Sprague Dawley rats were randomized into 3 experimental groups: control (n = 5), XRT (n = 5), and AMF–XRT (n = 5). Both XRT and AMF groups underwent bioequivalent radiation of 70 Gy in 5 fractions to the left hemimandible. AMF–XRT received Amifostine prior to radiation. Fifty-six days post-radiation, the hemimandibles were harvested, and Raman spectra were taken in the region of interest spanning 2 mm behind the last molar. Bone mineral and matrix-specific Raman bands were analyzed using one-way ANOVA, with statistical significance at p < 0.05.

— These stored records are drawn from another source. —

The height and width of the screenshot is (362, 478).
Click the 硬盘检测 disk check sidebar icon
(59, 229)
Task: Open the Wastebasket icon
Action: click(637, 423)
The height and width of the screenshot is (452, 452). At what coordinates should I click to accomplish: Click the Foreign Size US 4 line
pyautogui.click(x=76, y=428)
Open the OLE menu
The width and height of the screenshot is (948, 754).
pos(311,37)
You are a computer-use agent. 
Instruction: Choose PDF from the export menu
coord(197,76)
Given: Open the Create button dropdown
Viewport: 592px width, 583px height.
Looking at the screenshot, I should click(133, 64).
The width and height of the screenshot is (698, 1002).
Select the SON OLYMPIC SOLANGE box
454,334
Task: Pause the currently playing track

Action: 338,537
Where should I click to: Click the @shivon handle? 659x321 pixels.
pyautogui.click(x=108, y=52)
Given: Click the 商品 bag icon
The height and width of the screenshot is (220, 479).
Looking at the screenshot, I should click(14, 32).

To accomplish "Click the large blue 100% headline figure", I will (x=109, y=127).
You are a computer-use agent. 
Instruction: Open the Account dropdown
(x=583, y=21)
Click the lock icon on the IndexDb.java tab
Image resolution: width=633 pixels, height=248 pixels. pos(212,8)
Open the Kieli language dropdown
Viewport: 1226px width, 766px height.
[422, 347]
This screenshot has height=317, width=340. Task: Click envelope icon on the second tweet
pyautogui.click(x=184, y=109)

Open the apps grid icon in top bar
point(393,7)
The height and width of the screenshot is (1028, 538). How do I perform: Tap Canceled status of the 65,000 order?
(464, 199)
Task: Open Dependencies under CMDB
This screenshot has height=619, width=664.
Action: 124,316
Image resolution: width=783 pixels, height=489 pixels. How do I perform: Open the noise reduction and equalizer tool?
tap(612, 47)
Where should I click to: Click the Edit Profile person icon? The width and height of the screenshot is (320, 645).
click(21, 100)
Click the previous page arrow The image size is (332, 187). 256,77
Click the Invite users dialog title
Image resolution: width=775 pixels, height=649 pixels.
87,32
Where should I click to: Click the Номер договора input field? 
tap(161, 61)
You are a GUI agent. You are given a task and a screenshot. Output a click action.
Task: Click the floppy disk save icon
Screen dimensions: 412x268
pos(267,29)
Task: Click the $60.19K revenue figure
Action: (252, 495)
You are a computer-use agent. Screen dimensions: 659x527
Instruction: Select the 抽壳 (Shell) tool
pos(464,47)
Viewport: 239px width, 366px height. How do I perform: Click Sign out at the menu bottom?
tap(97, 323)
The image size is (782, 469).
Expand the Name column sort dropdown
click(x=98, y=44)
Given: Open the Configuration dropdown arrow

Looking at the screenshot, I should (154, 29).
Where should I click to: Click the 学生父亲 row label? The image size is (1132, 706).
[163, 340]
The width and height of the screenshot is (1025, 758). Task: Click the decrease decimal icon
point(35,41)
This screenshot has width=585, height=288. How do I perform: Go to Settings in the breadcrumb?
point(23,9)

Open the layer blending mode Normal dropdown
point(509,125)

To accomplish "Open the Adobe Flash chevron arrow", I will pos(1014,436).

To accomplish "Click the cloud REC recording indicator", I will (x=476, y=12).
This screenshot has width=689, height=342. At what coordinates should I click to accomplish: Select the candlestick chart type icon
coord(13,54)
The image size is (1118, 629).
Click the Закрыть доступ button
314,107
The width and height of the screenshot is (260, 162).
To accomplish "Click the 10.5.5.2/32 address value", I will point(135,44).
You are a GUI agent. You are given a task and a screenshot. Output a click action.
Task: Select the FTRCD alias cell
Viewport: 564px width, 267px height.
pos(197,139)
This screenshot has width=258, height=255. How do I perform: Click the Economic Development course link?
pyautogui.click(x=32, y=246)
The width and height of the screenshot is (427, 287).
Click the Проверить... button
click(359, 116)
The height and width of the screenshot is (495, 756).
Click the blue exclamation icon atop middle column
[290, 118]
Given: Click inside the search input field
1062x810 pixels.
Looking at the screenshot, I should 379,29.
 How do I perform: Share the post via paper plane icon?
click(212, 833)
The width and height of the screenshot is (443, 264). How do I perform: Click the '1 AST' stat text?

The full-width at half-maximum of the primary phosphate band (FWHM) and the ratio of carbonate/phosphate intensities demonstrated significant differences between AMF–XRT versus XRT (p < 0.01) and XRT versus control (p < 0.01). There was no difference between AMF–XRT and control (p > 0.05) in both Raman metrics. Computer‐aided spectral subtraction further confirmed these results where AMF–XRT was spectrally similar to the control. Interestingly, the collagen cross-link ratio did not differ between XRT and AMF–XRT (p < 0.01) but was significantly different from the control (p < 0.01).
Our novel findings demonstrate that AMF prophylaxis maintains and protects bone mineral quality in the setting of radiation. Raman spectroscopy is an emerging and exceptionally attractive clinical translational technology to investigate and monitor both the destructive effects of radiation and the therapeutic remediation of AMF on the structural, physical and chemical qualities of bone.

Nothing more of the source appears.